§ Selected excerpt
You take your hot jig and swish it through quickly in the powder. Do not put it in and keep it there. You will end up with too much paint on your jig, and when you go to bake the paint it will all drip.
A fluid bed is mainly used for production work and one color application or as a quick way to apply a base coat. If you want to put your first coat on then that's fine, if you want to put more colors on use the tutorial I posted here. I'm sure there are other ways as well.


----------



## andydean

Hello All. Im a new member. Live in NY. Fish salt and fresh. Surfcaster predominately on Long Island. Steelhead in Pulaski. Large and smallmouths, pickerel and crappie in reservoir system in Westchester County. Andy


----------



## andydean

Apparantly, I must submit 2 posts before I can include my email and request CADMAN to send plans for the fluid bed, sorry guys.

§ What needs to be done
Reproduce the passage of the fluid bed thread between "A fluid bed" and "ways as well.", inclusive.

§ Source material
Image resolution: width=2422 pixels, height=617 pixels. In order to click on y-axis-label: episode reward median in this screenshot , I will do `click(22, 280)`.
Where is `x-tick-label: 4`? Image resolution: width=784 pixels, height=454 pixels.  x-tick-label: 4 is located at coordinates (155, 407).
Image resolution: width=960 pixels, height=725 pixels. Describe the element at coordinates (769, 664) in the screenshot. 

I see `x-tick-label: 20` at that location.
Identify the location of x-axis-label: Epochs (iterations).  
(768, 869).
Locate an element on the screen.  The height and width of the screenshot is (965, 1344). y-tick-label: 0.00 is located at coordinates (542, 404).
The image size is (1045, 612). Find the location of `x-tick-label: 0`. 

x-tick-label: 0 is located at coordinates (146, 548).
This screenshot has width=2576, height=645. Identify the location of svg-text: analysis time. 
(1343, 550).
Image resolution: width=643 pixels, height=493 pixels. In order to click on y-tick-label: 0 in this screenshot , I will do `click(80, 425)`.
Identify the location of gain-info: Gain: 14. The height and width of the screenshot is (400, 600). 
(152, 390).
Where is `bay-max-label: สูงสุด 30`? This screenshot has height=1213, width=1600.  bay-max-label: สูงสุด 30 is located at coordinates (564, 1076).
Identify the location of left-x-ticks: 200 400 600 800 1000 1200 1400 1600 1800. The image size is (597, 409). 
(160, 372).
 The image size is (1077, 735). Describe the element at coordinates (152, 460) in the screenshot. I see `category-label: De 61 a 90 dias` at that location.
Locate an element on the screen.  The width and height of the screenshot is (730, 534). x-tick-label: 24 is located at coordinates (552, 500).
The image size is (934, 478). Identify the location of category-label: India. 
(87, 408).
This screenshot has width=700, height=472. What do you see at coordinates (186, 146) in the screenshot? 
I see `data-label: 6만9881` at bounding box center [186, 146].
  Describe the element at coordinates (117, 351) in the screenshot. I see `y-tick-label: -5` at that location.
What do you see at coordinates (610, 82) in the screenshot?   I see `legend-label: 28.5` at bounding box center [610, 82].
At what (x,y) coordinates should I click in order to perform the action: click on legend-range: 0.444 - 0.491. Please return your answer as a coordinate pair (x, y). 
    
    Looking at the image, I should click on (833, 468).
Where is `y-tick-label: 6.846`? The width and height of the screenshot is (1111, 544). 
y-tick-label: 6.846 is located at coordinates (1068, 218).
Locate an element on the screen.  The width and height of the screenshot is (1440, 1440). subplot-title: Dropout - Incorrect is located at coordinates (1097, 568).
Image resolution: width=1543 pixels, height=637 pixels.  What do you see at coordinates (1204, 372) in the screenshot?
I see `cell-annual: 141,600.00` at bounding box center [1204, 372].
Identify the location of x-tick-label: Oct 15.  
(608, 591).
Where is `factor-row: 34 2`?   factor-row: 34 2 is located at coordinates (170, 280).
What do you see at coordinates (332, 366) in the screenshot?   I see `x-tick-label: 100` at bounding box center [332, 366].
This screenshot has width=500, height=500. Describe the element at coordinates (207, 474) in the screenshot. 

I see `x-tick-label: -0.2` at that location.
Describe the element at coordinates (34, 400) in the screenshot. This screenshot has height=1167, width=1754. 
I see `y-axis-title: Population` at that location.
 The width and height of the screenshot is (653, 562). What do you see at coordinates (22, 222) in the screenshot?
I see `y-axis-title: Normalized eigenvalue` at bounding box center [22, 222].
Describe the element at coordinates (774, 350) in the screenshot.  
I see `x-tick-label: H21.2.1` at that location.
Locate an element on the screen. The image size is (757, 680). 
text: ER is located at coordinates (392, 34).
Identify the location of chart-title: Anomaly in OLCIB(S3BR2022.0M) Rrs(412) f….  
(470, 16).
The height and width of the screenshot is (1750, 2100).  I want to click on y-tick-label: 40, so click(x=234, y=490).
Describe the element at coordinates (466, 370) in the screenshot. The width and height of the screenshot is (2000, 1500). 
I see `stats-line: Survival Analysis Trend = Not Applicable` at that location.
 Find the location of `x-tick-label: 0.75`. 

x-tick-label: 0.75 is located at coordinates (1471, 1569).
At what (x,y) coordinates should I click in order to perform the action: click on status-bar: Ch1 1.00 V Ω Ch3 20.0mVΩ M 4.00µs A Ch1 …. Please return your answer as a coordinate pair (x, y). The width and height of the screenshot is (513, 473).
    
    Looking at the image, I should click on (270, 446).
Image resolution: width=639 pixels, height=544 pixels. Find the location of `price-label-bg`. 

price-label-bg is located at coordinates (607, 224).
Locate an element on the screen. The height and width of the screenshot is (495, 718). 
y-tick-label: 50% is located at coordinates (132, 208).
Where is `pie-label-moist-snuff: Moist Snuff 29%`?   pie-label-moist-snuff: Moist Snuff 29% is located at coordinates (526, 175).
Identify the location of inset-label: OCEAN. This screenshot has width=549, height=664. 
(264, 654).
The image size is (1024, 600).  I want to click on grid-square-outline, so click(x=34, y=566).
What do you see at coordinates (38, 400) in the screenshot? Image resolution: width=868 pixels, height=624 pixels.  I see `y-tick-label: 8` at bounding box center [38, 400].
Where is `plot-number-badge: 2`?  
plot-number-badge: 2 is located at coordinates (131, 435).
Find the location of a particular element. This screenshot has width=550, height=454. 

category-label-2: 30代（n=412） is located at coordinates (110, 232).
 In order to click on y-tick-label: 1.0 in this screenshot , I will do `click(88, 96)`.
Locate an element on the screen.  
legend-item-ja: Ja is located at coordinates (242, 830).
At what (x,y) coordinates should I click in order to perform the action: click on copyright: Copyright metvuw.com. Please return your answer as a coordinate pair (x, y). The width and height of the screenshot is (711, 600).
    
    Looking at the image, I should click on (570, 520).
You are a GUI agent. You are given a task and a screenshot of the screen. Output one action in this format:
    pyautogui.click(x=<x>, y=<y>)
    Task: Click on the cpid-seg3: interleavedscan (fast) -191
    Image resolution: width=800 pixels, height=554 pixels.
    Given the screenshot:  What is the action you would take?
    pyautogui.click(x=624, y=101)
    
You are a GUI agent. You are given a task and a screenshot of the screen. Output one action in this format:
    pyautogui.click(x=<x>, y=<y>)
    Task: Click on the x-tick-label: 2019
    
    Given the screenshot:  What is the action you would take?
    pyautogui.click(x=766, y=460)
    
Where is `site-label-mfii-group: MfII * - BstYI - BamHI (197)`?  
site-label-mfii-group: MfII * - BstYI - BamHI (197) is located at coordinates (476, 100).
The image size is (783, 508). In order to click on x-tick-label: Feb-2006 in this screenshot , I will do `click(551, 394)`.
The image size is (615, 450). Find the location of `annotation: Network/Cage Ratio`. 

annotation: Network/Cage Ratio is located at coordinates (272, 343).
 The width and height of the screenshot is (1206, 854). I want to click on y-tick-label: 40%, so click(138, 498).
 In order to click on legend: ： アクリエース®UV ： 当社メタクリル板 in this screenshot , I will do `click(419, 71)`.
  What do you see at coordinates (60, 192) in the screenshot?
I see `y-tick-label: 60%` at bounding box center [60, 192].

§ Response for this exercise
A fluid bed is mainly used for production work and one color application or as a quick way to apply a base coat. If you want to put your first coat on then that's fine, if you want to put more colors on use the tutorial I posted here. I'm sure there are other ways as well.